■ **DATA FOR THIS TASK**
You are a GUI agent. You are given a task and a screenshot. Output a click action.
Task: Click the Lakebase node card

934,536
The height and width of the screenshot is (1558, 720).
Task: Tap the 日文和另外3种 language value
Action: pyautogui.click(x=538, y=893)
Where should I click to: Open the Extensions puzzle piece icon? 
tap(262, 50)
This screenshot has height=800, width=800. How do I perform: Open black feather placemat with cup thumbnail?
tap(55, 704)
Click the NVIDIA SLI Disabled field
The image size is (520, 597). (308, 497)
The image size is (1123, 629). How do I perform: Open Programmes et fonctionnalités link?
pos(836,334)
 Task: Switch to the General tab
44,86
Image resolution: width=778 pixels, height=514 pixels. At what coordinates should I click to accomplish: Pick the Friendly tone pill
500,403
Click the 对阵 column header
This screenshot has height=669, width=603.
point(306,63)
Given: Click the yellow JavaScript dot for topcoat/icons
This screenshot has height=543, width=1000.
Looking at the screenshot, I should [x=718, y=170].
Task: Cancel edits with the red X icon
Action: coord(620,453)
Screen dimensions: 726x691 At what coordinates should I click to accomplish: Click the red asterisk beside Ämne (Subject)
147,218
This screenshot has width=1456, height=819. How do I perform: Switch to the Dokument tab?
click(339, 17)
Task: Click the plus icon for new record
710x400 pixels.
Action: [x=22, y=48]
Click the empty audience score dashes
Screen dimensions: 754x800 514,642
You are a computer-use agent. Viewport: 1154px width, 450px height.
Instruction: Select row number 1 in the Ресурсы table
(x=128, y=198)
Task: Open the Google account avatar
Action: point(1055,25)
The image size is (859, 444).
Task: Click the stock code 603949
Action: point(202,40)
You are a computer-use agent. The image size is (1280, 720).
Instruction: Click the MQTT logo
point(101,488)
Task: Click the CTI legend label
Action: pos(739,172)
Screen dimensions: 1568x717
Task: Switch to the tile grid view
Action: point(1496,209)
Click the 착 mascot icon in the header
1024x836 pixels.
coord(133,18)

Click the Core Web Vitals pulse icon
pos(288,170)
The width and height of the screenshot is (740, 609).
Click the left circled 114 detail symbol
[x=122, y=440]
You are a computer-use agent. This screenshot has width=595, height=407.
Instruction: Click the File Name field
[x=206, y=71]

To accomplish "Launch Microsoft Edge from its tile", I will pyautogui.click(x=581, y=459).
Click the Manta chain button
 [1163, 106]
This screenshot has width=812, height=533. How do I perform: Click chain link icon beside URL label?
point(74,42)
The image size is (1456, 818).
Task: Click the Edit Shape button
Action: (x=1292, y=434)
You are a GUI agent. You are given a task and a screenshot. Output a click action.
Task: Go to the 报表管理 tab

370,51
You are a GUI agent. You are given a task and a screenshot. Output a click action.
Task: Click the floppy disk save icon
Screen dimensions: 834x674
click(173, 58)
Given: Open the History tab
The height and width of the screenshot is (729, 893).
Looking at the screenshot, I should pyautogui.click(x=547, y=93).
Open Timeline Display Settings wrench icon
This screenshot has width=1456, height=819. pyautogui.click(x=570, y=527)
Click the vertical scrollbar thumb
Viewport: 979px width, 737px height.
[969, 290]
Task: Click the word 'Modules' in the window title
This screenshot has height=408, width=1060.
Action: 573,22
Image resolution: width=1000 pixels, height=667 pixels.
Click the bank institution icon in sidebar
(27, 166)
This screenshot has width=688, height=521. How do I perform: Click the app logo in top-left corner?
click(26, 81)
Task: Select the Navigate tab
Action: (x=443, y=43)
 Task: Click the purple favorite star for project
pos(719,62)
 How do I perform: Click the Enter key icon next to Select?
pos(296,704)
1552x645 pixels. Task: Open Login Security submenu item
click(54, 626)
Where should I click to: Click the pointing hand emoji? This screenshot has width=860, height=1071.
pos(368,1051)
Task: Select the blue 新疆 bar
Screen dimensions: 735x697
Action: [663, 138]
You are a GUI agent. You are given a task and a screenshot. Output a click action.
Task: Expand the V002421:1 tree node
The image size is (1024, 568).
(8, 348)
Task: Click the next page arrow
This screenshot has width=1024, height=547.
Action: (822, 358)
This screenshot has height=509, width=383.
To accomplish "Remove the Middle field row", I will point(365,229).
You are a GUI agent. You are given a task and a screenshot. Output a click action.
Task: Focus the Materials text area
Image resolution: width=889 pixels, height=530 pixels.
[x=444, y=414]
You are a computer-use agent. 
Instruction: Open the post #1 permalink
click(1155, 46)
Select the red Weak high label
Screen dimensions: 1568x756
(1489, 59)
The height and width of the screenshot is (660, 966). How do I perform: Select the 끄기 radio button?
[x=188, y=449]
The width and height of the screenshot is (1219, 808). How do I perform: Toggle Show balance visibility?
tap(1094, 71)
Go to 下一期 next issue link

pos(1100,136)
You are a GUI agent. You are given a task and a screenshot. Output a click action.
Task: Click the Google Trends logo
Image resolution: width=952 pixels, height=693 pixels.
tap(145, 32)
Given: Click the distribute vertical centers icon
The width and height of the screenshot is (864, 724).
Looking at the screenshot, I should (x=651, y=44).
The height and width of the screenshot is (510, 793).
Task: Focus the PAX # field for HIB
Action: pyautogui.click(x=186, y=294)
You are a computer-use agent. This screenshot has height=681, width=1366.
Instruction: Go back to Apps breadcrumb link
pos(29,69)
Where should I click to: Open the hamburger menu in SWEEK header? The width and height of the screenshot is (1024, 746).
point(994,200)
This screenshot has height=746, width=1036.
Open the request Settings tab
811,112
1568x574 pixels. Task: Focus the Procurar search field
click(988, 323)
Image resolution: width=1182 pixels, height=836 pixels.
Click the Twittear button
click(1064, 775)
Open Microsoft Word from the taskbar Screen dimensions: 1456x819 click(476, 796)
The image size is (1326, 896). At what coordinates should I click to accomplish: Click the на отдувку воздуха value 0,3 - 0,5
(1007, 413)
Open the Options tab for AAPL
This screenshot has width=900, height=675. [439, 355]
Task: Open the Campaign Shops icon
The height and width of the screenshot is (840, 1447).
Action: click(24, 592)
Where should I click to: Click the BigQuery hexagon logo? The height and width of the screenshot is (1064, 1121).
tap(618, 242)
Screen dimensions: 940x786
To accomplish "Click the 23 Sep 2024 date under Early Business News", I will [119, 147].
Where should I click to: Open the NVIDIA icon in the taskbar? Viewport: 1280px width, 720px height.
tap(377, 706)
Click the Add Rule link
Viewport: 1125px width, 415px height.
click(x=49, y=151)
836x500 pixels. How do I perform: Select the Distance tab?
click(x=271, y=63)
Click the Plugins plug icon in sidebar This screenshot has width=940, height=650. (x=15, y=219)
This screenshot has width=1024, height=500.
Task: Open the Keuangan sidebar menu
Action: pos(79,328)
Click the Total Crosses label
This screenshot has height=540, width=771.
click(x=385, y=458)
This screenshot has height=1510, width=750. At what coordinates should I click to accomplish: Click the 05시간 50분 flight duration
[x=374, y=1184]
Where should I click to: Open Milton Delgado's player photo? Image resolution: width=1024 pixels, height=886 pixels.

■ **REQUIREMENT**
Please give again only the lines from the one containing "Image resolution: width=1182" down to the one containing "click(x=385, y=458)", replacing "taskbar" with "dock" and changing nothing else.

■ **EXERCISE RESPONSE**
Image resolution: width=1182 pixels, height=836 pixels.
Click the Twittear button
click(1064, 775)
Open Microsoft Word from the dock Screen dimensions: 1456x819 click(476, 796)
The image size is (1326, 896). At what coordinates should I click to accomplish: Click the на отдувку воздуха value 0,3 - 0,5
(1007, 413)
Open the Options tab for AAPL
This screenshot has width=900, height=675. [439, 355]
Task: Open the Campaign Shops icon
The height and width of the screenshot is (840, 1447).
Action: click(24, 592)
Where should I click to: Click the BigQuery hexagon logo? The height and width of the screenshot is (1064, 1121).
tap(618, 242)
Screen dimensions: 940x786
To accomplish "Click the 23 Sep 2024 date under Early Business News", I will [119, 147].
Where should I click to: Open the NVIDIA icon in the dock? Viewport: 1280px width, 720px height.
tap(377, 706)
Click the Add Rule link
Viewport: 1125px width, 415px height.
click(x=49, y=151)
836x500 pixels. How do I perform: Select the Distance tab?
click(x=271, y=63)
Click the Plugins plug icon in sidebar This screenshot has width=940, height=650. (x=15, y=219)
This screenshot has width=1024, height=500.
Task: Open the Keuangan sidebar menu
Action: pos(79,328)
Click the Total Crosses label
This screenshot has height=540, width=771.
click(x=385, y=458)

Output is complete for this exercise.